> **Exercise directions**:
Pull out every line of the records below that contains the string "关于我们", matching case exactly.

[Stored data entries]
--*--

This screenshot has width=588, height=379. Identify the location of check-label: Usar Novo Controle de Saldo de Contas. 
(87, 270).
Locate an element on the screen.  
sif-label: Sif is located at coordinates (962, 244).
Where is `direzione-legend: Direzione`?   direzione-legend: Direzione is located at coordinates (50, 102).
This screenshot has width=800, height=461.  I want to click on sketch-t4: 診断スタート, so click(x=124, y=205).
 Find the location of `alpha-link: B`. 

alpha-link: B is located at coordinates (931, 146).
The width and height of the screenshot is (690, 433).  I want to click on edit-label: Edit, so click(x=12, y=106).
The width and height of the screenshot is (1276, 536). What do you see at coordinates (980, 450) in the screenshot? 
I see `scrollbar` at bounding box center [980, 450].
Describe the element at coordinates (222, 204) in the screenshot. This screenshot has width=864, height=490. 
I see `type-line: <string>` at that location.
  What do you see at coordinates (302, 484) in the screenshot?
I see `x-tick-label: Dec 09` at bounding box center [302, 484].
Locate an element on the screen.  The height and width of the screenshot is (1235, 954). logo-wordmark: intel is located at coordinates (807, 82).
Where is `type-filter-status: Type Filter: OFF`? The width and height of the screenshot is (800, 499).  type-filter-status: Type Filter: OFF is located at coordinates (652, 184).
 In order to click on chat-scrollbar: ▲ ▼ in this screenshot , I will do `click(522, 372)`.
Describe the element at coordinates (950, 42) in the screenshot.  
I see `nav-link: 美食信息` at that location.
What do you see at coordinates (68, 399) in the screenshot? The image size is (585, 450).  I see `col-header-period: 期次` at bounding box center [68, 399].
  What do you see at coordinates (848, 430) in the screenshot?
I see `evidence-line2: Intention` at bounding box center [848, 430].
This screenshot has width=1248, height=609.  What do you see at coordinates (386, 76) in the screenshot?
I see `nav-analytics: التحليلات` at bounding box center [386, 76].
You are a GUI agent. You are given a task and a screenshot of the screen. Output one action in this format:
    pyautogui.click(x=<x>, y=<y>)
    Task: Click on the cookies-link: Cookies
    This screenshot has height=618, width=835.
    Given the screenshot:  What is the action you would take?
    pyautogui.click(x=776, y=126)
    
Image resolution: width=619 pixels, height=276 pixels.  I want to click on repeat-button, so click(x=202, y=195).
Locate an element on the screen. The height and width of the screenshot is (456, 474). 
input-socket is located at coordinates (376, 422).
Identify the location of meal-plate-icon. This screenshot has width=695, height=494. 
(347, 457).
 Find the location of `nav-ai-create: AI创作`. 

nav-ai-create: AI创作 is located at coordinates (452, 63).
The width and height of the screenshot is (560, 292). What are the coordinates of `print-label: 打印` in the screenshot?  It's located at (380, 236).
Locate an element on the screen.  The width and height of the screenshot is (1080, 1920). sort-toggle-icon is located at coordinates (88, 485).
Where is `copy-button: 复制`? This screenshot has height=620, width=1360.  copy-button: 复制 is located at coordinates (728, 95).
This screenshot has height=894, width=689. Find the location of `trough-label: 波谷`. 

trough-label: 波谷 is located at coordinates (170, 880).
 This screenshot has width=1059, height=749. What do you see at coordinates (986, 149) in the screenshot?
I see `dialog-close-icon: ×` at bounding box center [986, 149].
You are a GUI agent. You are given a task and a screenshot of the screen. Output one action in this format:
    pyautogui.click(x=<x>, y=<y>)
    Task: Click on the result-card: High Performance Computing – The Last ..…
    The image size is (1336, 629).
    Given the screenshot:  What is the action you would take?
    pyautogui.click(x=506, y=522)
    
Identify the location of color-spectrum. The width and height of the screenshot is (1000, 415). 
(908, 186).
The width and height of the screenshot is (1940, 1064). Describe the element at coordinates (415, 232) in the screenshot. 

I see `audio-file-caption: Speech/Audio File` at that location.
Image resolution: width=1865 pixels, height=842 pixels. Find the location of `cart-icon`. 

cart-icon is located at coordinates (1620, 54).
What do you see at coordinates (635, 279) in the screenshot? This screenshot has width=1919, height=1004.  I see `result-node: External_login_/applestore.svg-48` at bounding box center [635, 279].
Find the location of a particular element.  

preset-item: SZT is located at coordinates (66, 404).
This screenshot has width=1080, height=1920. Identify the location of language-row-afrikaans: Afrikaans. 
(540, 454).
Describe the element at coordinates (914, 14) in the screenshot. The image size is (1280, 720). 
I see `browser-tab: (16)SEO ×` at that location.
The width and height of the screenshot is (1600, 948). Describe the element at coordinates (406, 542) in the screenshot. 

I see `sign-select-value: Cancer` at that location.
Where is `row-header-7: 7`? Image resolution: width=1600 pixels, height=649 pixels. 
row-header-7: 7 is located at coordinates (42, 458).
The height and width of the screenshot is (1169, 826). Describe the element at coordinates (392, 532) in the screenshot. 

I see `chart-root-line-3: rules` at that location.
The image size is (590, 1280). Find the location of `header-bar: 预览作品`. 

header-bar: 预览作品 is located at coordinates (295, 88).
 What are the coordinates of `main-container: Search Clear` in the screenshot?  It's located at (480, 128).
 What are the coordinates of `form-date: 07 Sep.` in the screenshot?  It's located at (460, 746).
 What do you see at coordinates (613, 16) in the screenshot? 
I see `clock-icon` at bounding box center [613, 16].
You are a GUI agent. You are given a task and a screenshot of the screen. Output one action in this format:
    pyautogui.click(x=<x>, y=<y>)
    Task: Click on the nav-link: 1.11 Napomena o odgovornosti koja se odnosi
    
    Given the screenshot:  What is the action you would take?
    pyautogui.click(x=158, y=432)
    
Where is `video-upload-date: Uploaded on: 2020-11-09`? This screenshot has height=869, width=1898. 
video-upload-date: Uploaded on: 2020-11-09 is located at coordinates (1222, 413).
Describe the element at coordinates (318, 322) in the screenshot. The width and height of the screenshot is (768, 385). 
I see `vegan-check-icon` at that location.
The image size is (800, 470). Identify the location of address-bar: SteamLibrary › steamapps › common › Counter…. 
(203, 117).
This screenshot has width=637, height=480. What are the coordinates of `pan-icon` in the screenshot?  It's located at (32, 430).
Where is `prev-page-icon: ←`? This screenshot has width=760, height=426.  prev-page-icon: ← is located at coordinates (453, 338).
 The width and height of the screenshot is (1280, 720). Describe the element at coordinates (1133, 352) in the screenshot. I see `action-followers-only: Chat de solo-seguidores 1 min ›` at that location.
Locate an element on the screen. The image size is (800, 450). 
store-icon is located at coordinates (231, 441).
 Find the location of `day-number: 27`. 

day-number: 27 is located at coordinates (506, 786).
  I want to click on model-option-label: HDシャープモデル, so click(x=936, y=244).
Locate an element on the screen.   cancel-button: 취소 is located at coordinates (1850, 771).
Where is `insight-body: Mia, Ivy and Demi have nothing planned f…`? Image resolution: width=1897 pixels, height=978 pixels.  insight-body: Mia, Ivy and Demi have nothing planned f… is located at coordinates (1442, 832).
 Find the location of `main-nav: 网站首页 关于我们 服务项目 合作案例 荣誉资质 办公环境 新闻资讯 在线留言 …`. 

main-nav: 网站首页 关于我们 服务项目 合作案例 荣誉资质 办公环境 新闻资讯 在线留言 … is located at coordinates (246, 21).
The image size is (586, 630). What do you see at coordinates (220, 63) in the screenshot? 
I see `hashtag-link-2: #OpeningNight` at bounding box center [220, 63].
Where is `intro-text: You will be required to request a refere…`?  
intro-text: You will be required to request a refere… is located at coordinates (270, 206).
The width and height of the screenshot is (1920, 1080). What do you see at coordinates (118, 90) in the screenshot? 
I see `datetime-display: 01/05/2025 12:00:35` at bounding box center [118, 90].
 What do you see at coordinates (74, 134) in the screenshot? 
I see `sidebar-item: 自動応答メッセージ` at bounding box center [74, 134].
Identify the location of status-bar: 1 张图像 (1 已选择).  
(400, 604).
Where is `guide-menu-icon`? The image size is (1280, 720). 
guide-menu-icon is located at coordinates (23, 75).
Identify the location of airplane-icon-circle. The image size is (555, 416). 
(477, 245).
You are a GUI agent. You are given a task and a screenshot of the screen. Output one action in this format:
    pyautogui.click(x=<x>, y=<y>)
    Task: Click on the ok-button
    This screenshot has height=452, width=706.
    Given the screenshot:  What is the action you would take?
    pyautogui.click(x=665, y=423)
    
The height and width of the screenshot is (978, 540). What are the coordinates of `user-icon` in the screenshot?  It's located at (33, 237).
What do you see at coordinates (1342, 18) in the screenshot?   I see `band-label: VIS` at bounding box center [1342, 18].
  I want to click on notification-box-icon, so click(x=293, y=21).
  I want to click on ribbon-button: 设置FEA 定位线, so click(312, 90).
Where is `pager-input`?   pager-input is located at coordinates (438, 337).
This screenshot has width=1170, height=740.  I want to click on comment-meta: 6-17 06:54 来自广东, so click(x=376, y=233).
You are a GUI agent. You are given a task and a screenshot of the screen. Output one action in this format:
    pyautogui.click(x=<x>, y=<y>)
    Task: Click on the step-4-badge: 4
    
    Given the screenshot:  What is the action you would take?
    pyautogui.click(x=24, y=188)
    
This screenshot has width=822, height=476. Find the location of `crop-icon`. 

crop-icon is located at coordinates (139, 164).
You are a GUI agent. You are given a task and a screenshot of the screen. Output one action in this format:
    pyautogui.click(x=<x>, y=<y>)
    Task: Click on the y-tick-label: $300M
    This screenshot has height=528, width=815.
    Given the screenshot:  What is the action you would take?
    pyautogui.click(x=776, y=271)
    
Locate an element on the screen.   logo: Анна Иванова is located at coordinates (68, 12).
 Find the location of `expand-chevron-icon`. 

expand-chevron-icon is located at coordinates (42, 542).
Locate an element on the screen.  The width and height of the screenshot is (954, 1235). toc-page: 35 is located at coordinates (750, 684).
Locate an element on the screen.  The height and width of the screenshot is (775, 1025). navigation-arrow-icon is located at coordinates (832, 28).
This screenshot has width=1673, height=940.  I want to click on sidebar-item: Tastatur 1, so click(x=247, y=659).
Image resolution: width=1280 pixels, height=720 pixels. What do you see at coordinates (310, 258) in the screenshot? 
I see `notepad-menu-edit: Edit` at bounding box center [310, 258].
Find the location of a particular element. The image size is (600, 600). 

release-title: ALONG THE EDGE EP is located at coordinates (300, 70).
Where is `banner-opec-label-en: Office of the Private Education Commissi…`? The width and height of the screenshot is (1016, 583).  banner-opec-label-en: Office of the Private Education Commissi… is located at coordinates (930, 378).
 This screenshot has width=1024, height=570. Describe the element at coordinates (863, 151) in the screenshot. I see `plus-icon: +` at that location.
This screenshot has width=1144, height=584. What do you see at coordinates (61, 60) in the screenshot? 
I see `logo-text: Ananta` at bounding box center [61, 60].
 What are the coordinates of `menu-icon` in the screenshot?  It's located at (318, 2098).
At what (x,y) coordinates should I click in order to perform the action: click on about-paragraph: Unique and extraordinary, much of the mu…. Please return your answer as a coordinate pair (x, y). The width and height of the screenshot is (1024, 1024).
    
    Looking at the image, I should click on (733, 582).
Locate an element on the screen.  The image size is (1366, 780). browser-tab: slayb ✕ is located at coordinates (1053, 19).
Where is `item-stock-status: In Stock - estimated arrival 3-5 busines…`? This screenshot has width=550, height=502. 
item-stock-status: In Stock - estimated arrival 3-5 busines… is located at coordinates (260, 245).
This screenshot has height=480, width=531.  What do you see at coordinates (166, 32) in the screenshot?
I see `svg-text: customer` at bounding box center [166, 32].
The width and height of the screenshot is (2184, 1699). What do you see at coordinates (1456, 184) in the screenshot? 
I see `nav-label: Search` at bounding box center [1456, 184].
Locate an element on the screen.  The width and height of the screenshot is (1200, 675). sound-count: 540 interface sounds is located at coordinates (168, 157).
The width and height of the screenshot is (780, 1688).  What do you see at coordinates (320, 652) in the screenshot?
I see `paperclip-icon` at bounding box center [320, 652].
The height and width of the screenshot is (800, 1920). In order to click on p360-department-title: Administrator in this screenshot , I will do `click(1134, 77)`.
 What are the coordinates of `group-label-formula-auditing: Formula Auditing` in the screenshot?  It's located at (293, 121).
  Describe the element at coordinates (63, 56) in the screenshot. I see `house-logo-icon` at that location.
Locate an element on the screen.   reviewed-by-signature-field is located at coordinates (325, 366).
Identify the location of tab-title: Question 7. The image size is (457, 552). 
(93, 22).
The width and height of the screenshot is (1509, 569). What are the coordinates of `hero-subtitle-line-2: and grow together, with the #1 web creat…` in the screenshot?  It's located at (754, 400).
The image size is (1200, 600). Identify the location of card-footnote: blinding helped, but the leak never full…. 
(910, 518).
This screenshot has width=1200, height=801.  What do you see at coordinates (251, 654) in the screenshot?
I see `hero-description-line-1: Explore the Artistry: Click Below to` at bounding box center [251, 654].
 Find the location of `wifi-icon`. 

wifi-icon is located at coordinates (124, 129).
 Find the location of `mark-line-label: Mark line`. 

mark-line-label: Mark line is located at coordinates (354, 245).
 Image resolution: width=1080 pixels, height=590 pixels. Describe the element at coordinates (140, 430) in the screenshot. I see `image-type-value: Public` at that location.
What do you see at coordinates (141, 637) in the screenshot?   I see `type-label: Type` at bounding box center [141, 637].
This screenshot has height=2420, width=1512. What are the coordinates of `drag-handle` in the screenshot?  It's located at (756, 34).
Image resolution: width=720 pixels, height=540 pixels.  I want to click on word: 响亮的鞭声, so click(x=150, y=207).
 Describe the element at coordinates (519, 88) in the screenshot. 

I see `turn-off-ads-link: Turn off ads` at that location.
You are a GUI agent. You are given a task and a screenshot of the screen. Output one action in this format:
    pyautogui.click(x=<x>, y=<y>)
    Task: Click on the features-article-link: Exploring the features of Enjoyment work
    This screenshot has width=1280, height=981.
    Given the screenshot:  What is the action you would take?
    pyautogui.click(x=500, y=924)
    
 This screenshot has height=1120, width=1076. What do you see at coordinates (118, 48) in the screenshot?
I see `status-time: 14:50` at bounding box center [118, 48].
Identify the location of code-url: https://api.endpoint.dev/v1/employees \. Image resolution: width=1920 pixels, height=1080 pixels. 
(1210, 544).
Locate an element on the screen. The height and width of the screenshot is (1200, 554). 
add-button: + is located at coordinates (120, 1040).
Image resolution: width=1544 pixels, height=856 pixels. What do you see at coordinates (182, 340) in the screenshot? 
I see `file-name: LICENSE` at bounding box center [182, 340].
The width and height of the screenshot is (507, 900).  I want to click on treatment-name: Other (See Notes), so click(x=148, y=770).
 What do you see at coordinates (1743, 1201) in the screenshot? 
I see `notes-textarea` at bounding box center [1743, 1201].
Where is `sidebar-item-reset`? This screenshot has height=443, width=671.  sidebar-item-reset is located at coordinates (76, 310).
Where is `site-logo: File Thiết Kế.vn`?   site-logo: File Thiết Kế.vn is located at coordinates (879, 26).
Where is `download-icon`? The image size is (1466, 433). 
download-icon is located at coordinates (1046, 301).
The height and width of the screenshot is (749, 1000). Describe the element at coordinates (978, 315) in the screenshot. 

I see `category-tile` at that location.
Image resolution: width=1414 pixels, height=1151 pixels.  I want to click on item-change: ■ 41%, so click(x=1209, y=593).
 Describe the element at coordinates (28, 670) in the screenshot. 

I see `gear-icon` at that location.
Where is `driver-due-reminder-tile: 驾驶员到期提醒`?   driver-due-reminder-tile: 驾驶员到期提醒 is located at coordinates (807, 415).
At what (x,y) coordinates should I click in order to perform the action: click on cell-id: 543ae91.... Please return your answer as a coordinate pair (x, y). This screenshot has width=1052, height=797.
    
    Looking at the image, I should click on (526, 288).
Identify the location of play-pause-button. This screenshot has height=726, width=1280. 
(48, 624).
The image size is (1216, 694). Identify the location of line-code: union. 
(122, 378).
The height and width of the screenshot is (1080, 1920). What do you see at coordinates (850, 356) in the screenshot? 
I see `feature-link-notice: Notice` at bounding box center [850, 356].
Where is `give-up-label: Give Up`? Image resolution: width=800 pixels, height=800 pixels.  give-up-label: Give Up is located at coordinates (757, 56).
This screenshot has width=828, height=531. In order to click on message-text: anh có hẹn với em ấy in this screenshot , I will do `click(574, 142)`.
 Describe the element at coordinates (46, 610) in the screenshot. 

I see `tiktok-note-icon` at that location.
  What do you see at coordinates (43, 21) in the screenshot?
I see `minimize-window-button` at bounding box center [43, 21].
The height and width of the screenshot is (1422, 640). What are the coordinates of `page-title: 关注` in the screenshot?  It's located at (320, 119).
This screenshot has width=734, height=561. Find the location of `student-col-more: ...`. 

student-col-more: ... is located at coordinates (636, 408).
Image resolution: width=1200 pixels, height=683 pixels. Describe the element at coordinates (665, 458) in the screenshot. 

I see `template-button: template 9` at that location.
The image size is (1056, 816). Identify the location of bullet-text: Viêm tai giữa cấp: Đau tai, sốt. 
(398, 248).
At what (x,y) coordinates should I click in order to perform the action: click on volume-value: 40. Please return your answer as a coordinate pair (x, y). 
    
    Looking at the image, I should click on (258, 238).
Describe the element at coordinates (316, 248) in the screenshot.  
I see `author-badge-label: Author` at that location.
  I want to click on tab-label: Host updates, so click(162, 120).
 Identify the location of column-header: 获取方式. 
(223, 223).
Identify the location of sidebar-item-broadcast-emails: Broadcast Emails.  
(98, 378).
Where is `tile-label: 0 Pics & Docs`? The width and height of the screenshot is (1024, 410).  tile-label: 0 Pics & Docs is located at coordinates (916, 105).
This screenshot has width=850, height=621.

--*--

> **Exercise response**:
 Find the location of `main-nav: 网站首页 关于我们 服务项目 合作案例 荣誉资质 办公环境 新闻资讯 在线留言 …`. 
main-nav: 网站首页 关于我们 服务项目 合作案例 荣誉资质 办公环境 新闻资讯 在线留言 … is located at coordinates (246, 21).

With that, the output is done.